**Exercise instructions:**
Wherever the line that contains "Select the Hamburg-Altona" falls, repeat it and the lines after it exactly until the records end, without any pictures.

**Stored data entries:**
==============================

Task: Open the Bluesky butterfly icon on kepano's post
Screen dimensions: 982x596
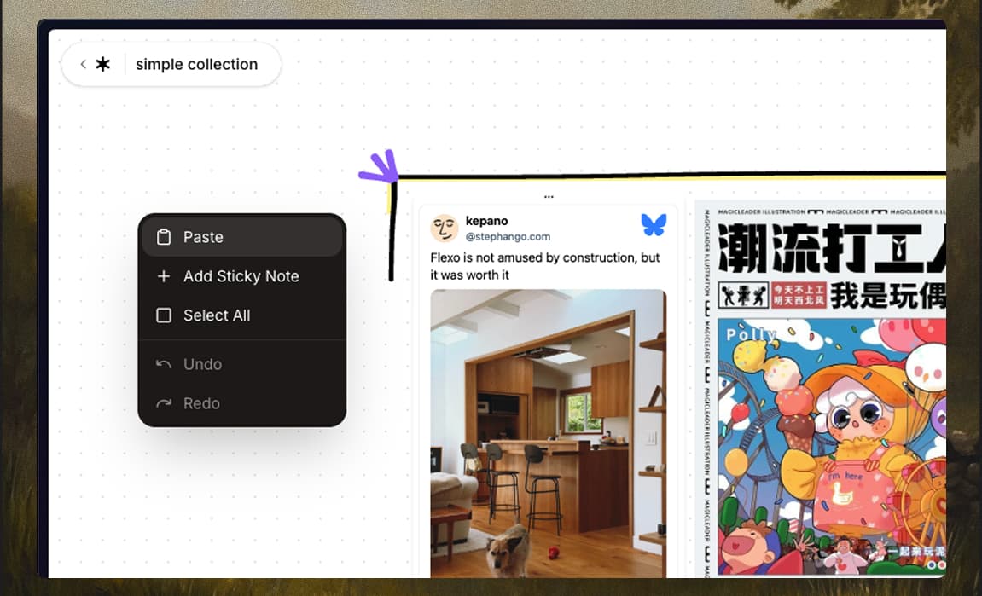Action: click(x=654, y=224)
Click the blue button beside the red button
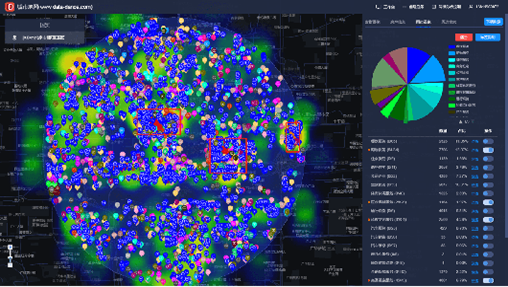508x287 pixels. tap(487, 37)
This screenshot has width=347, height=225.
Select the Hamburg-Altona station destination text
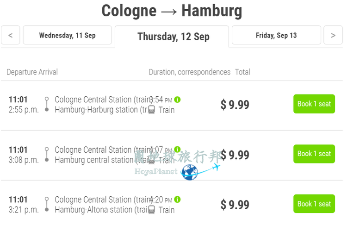click(101, 210)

==============================

**Response to this task:**
Select the Hamburg-Altona station destination text
click(101, 210)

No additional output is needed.